● **TASK REQUIREMENTS**: Please count how many lines below contain the word "December" and reply with only that number.

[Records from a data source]
^^^^^^^^
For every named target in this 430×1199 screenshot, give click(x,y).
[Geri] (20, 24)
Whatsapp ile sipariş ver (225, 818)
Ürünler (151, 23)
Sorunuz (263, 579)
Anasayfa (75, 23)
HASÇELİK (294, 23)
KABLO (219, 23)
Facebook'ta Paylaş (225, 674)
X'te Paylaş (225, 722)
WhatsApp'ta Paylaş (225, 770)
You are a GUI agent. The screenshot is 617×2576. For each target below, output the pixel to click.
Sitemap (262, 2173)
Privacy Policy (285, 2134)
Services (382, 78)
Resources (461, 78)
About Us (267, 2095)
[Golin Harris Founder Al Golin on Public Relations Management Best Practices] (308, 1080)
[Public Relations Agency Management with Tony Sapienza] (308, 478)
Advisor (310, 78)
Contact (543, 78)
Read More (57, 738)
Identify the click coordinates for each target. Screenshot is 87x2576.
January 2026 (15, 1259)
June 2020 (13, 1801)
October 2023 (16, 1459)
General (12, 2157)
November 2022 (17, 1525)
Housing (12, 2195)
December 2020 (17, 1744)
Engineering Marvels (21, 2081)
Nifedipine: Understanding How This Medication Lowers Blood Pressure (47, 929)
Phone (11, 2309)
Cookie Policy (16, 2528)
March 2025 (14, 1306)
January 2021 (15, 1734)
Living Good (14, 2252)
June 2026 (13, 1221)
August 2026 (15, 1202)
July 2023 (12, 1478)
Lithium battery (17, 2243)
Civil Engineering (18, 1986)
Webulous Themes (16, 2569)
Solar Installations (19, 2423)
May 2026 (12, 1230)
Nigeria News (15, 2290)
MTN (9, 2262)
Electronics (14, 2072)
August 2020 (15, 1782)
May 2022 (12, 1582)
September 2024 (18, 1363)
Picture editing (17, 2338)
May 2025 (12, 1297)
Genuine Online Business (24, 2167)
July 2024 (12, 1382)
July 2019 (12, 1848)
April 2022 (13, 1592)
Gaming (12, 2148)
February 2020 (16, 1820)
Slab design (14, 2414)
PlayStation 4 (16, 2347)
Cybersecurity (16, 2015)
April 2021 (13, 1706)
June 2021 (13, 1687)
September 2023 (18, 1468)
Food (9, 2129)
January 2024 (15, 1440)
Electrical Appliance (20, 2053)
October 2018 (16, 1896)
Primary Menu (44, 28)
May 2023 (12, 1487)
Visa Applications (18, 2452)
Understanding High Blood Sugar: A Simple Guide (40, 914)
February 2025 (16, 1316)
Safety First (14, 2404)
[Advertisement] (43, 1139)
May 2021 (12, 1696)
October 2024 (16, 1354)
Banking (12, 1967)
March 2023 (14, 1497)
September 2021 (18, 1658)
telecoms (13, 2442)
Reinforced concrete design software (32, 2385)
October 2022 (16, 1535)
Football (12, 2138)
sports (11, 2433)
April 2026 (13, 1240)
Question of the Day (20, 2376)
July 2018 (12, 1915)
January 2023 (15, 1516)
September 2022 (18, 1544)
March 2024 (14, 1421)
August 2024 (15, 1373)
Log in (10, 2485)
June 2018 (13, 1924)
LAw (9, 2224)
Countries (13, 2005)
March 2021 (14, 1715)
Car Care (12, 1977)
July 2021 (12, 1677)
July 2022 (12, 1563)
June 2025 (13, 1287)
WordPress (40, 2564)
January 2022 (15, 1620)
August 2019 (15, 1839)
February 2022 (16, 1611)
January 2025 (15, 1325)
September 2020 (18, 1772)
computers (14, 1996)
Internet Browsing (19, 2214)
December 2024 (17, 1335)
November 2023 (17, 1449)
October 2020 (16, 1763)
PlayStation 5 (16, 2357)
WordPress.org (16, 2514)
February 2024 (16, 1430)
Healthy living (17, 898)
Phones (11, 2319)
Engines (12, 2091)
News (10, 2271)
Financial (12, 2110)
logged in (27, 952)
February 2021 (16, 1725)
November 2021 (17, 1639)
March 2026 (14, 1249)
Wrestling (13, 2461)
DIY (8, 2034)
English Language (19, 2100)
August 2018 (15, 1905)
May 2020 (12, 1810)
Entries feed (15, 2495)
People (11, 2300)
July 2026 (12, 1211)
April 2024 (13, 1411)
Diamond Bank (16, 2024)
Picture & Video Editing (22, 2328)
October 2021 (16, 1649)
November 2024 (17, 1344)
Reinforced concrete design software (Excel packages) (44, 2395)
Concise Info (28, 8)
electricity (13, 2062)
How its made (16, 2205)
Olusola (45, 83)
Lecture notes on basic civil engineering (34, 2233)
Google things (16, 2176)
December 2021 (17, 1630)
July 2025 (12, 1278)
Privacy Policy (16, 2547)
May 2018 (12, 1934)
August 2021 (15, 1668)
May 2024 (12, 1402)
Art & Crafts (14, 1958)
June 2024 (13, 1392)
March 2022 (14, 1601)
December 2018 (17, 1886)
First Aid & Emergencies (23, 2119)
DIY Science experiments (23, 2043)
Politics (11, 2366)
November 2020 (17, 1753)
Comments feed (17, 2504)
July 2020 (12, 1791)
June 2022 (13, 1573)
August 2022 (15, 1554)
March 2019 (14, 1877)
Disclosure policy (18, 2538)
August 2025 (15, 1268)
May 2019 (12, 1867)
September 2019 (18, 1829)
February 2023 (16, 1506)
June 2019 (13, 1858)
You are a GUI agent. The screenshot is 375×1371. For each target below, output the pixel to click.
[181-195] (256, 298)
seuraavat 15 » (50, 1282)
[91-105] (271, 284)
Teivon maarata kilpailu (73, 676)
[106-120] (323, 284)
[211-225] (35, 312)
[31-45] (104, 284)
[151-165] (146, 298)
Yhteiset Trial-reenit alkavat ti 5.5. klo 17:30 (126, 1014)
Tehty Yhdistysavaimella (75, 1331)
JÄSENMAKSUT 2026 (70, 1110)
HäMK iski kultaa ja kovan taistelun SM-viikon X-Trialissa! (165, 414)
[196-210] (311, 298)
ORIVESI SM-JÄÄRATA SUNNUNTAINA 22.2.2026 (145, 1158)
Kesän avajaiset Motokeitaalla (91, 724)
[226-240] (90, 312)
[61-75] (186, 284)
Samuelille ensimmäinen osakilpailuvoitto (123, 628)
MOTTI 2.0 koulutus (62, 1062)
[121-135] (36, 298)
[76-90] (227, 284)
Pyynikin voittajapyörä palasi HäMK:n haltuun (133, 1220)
^^^^^^^^
● **SOLUTION TO THIS EXERCISE**: 4